Credo che l’amicizia sia una delle cose per cui la vita sia
degna d’essere vissuta. Soprattutto le amicizie fedeli nel tempo, soprattutto
in un tempo (reo!) “liquido” che pare rapinosamente portare via tutto con sé
Ma tutto questo cosa mai avrà a che fare con il pensiero di
cui parla il titolo del libro? Chi lo leggerà vi troverà (con tutte le
contraddizioni possibili anche clamorose) l’aspirazione ad un pensiero
incarnato. E la scelta della parola non è casuale. Martin Heidegger (proprio
una di queste lampanti contraddizioni!) in uno scritto della sua vecchiaia
auspicava l’avvento di un pensiero che trascendesse la “filosofia”. E, dunque,
come potrebbe l’amicizia fedele non essere parte integrante di un progetto che
è di pensiero in quanto è di vita nella sua interezza? Io penso nell’amicizia
di Luca (e di Stefano e di Tullio e di tanti altri). Io penso nell’amore di e
per mia figlia e mia moglie. Io penso nella mia quotidianità fatta del lavoro
scolastico, delle incombenze prosaiche, delle preoccupazioni. Non un pensiero “aereo”,
al contrario. E, dunque, penso meglio se sono nell’amicizia e nell’amore, nella
relazione e negli affanni operosi dei giorni. Per questo ogni mio libro sarà prima
di tutto un modo per rendere la mia vita migliore, più amicale, più amorosa,
più relazionale. E di questo, dunque, ringrazio Luca e l’“altro” da me che mi
costringe (dolce/mente) ad uscire fuori dal mio ego perché accada… un incontro.
2 commenti:
Come sempre, amico mio, tocchi la parte migliore di me, quella che vibra alle parole, alle immagini che susciti, al cuore. Non la mente, oggi più che mai disperata e silente, ma il corpo, strumento vivo dell'incontro, anche quello mancato nel quotidiano eppure vivo e presente ogni giorno.

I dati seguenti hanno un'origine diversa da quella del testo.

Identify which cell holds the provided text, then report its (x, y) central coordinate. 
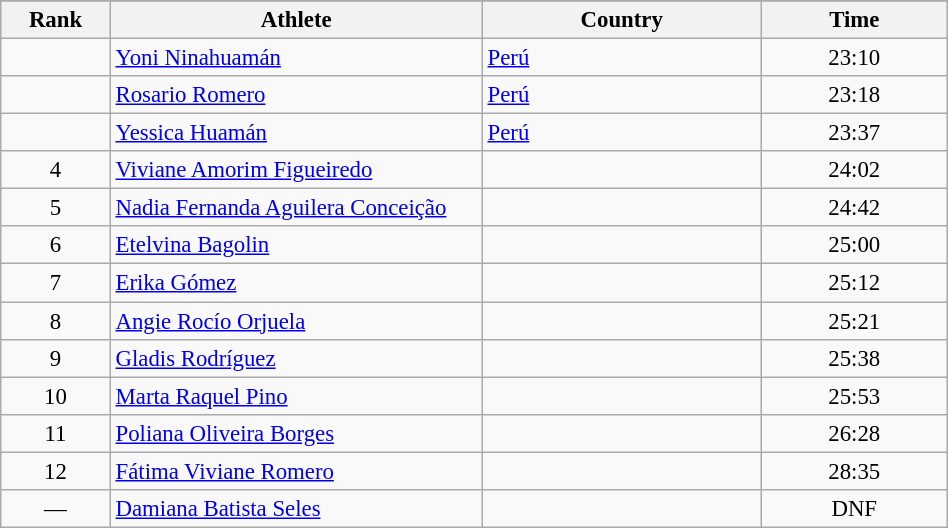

In questi tempi liquidi e indefinibili la consapevolezza che ciò che abbiamo condiviso ci darà ancora forza reciproca e ci sosterrà per sempre è la ragione stessa della nostra amicizia. Non riesco a immaginare, d'altra parte, una vita senza un “contraddittorio“ polemico, sia pure sempre meno frequente, con il mio Nicco, compagno antagonista e credente, calciatore improbabile e impenitente, seminatore di dubbi e fonte inesauribile di certezze. Sono passati tantissimi anni dal nostro primo, fortuito, incontro nell'Aula Magna della Sapienza a una lezione del Prof Giovanni D'Anna sulla concezione dell'amore in Virgilio che ricordo come fosse ieri. Anni formidabili, di tormenti e di crescita tumultosa, con i consigli affettuosissimi e materni della signora Caterina o le prediche paternalistiche del signor Puccio che riecheggiano dentro di me vivissime, i film d'essai al Cinema Tibur e le rassegne su Andrej Tarkovskij al Teatro De Lollis. E poi San Lorenzo e la pizza al taglio di Viale Ippocrate in alternativa alle file chilometriche alla mensa dei Cattolici Popolari. Pasolini e i miei nonni "ultimi veri uomini". Rosaria, Rita, fidanzata irrequieta e impossibile, le attese e le ambizioni di quegli anni tempestosi e bellissimi. Non è un caso che non ci siamo persi per strada e sono certo che non capiterà ormai più. Lunga vita a tutti noi, caro Nicola. Siamo quello che siamo, ma corpi disabitati no. E direi che può già essere un buon punto di (ri)partenza.